Ces deux produits sont très complémentaires et reflètent la philosophie d'OpenAI : d'un côté rendre ces outils d'IA accessibles au grand public – qu'il s'agisse de développeurs professionnels ou de personnes qui codent le week-end – et de l'autre fournir des outils plus avancés à ceux qui ont des besoins de personnalisation ou qui souhaitent les intégrer dans leurs offres de produits et services. Les utilisateurs possédant une forte expertise, bien connectés à ces outils et bases de données, peuvent ainsi créer des produits à forte valeur ajoutée grâce aux technologies OpenAI sous-jacentes – nos modèles de raisonnement, nos modèles multimodaux et l'ensemble des outils pour développeurs que nous avons créés et lancés.

Le phénomène du vibe coding gagne en popularité. Mais face à ces progrès, pensez-vous encore qu'il restera un espace de création propre aux développeurs humains dans 5 ou 10 ans ? Ou va-t-on vers une automatisation complète du développement logiciel ?

Le vibe coding n'est pas fait pour encourager le mauvais code. Notre objectif chez OpenAI est d'équiper les développeurs d'outils leur permettant de déléguer les tâches à faible valeur ajoutée. Prenons des exemples concrets : les tests unitaires et la documentation sont souvent réalisés a minima. Un développeur passera généralement peu de temps à documenter correctement une fonction ou à écrire des tests exhaustifs, alors que ces aspects sont cruciaux pour la maintenabilité du code.

"Nous travaillons pour développer des modèles à plus grand contexte, y compris des modèles de raisonnement"

Notre mission n'est pas de remplacer les développeurs, mais de leur fournir des moyens d'être plus efficaces. Ce que j'observe quotidiennement, c'est que les entreprises ayant intégré ces nouvelles capacités de codage recrutent davantage et travaillent de manière plus performante. Par exemple, un outil qui génère automatiquement la documentation technique ou qui produit des cas de test peut libérer du temps pour des tâches à plus forte valeur ajoutée comme l'architecture logicielle ou l'innovation.

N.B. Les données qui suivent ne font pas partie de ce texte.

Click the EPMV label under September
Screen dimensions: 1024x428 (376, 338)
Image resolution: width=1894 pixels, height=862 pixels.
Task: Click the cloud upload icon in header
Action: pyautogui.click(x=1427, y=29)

Plusieurs projets de recherche en IA misent sur le contexte infini, capable d'ingérer l'historique complet d'un projet ou d'un dépôt sans découpage préalable. Est-ce une direction que vous explorez également chez OpenAI ?

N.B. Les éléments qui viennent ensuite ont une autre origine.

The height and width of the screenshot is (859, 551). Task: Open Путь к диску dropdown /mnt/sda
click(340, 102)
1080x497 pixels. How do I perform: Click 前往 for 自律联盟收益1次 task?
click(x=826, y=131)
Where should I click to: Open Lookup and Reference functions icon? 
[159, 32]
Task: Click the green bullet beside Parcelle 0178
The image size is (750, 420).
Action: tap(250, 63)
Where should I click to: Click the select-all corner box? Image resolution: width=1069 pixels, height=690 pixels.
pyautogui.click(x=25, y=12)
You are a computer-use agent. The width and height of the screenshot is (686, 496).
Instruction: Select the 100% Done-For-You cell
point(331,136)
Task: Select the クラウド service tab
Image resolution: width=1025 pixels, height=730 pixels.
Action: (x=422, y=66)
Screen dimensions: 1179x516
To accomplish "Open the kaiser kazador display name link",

Sur ce sujet du contexte long, nous avons récemment annoncé la sortie de GPT-4.1, qui est un modèle non-raisonnement mais qui dispose justement d'un contexte beaucoup plus étendu. Nous avons un million de tokens pour GPT-4.1, ce qui constitue déjà une forme d'avancée significative. Aujourd'hui, nous travaillons pour développer des modèles à plus grand contexte, y compris des modèles de raisonnement.

Vous avez mentionné les avancées de GPT-4.1 sur le contexte long. Au-delà de l'augmentation de la taille du contexte, comment travaillez-vous concrètement sur les défis techniques comme le "lost in the middle" qui affectent encore les modèles à long contexte en entreprise ?

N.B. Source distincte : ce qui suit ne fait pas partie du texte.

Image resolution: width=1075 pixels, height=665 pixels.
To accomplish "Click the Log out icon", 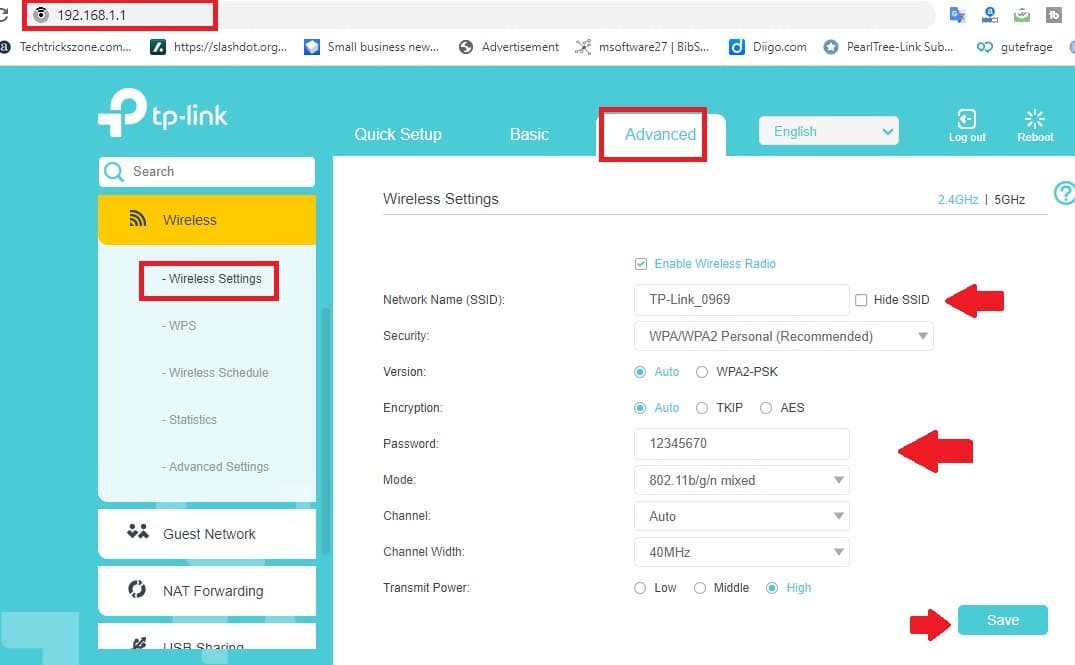I will [x=967, y=120].
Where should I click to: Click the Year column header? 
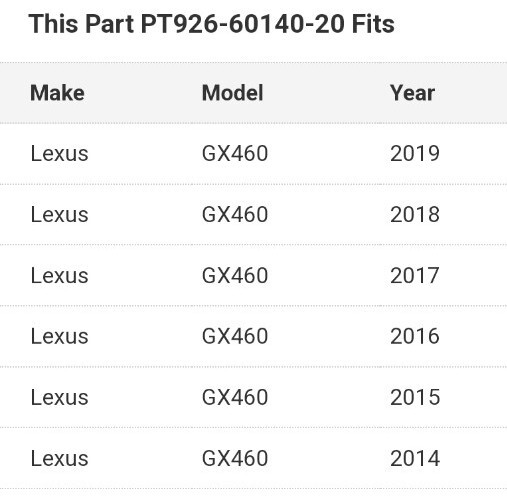point(412,93)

Nous menons effectivement beaucoup de recherches sur ce sujet. Lors de l'annonce de GPT-4.1, notre travail consistait précisément à ne pas sortir des modèles à long contexte qui ne fonctionneraient pas correctement. Le travail que nous avons réalisé sur GPT-4.1 nous a notamment permis de post-entraîner nos modèles, c'est-à-dire d'améliorer leur entraînement spécifiquement sur cette problématique. Les performances de GPT-4.1 sont vraiment excellentes sur la question du "lost in the middle".

"Nous sommes convaincus d'avoir encore beaucoup de choses à apporter à la fois sur la taille du contexte, mais aussi sur la qualité de rendu"

Bien sûr, c'est un sujet sur lequel nous continuons à travailler. Le défi, quand on est à la pointe de l'innovation, c'est qu'il est toujours difficile de prédire ce qui viendra ensuite. Nous savons que nous travaillons, nous savons que ce domaine va évoluer. Quelle direction cela prendra-t-il ? Comment cela va-t-il se dérouler ? C'est toujours difficile à dire. Je n'ai pas forcément de certitudes à partager, si ce n'est que nous travaillons activement sur le sujet et que nous sommes convaincus d'avoir encore beaucoup de choses à apporter dans ce domaine - à la fois sur la taille du contexte, mais aussi sur la qualité de rendu.